TASK DIRECTIONS:
Write every record below out exactly; no images.
Start of Block
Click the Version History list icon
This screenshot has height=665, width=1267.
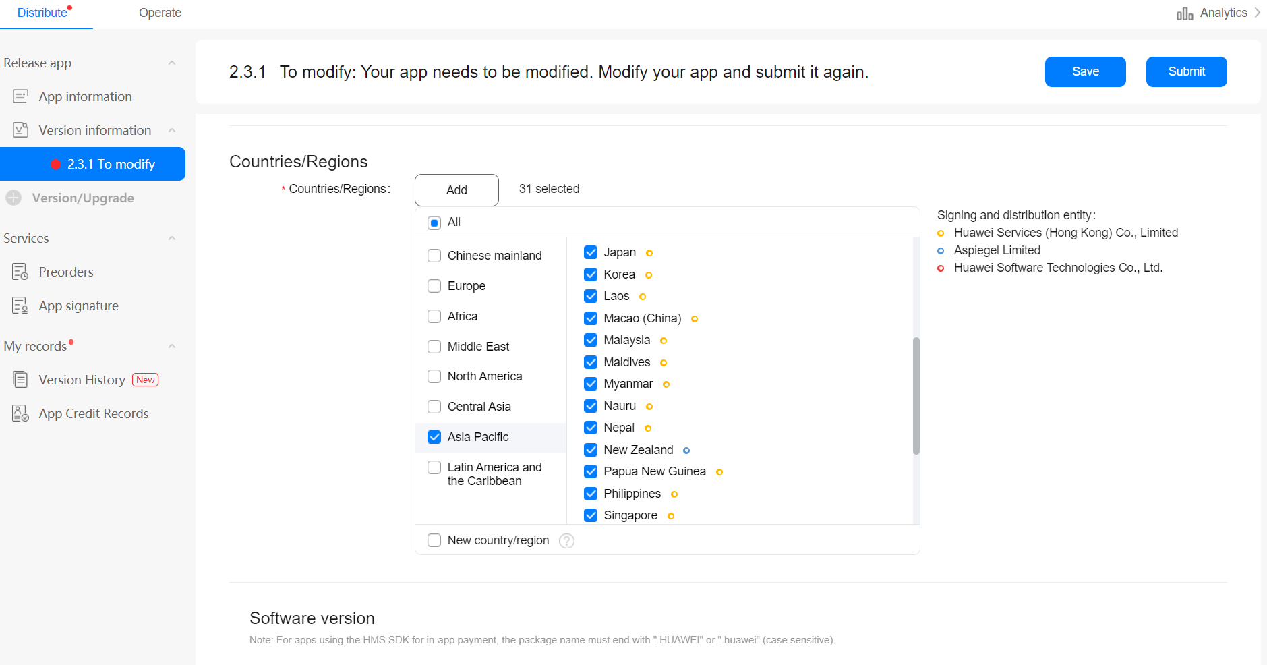point(21,380)
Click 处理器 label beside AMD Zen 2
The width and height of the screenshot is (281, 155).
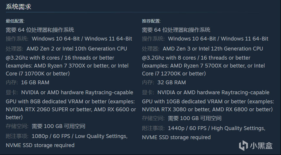pyautogui.click(x=14, y=49)
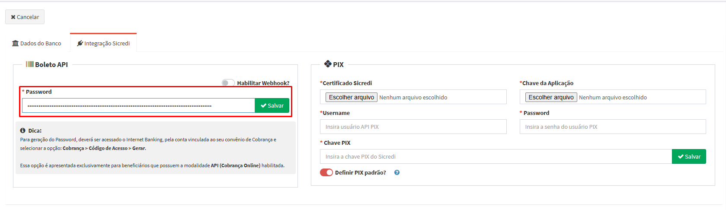Viewport: 726px width, 210px height.
Task: Click the X icon in Cancelar button
Action: point(13,17)
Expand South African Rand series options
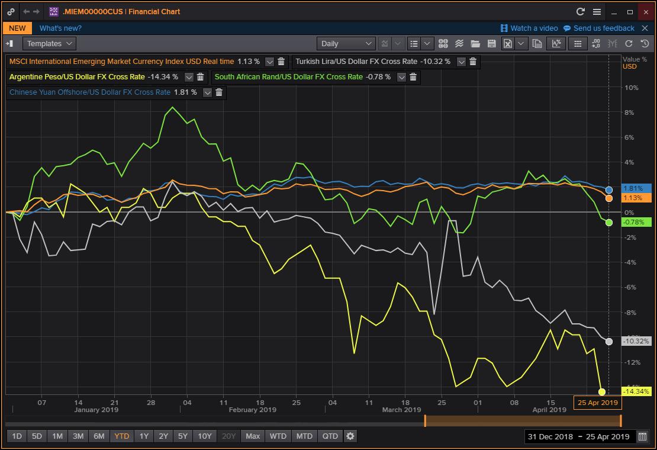 pos(401,77)
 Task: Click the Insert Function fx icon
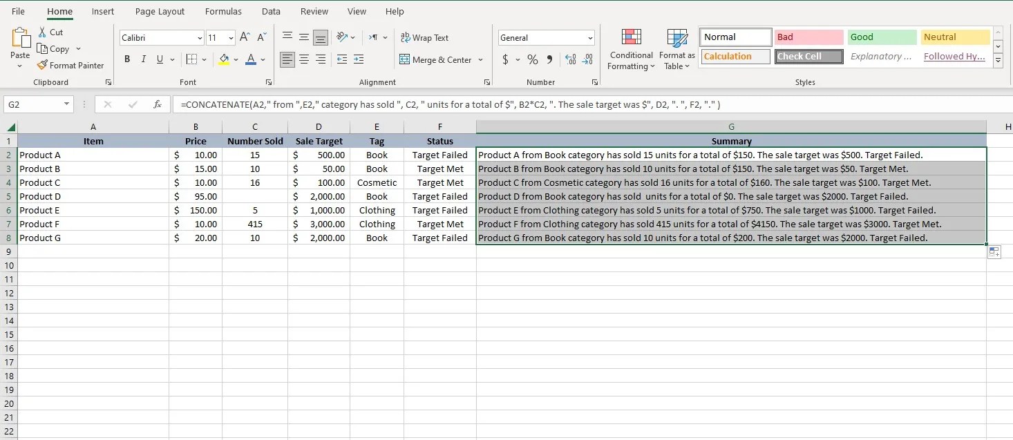tap(158, 104)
End of Block
RESULT FOR THIS TASK:
Click the Version History list icon
This screenshot has height=665, width=1267.
point(21,380)
Click 处理器 label beside AMD Zen 2
The width and height of the screenshot is (281, 155).
pyautogui.click(x=14, y=49)
Viewport: 726px width, 210px height.
Task: Click the X icon in Cancelar button
Action: point(13,17)
Expand South African Rand series options
 pos(401,77)
 Task: Click the Insert Function fx icon
tap(158, 104)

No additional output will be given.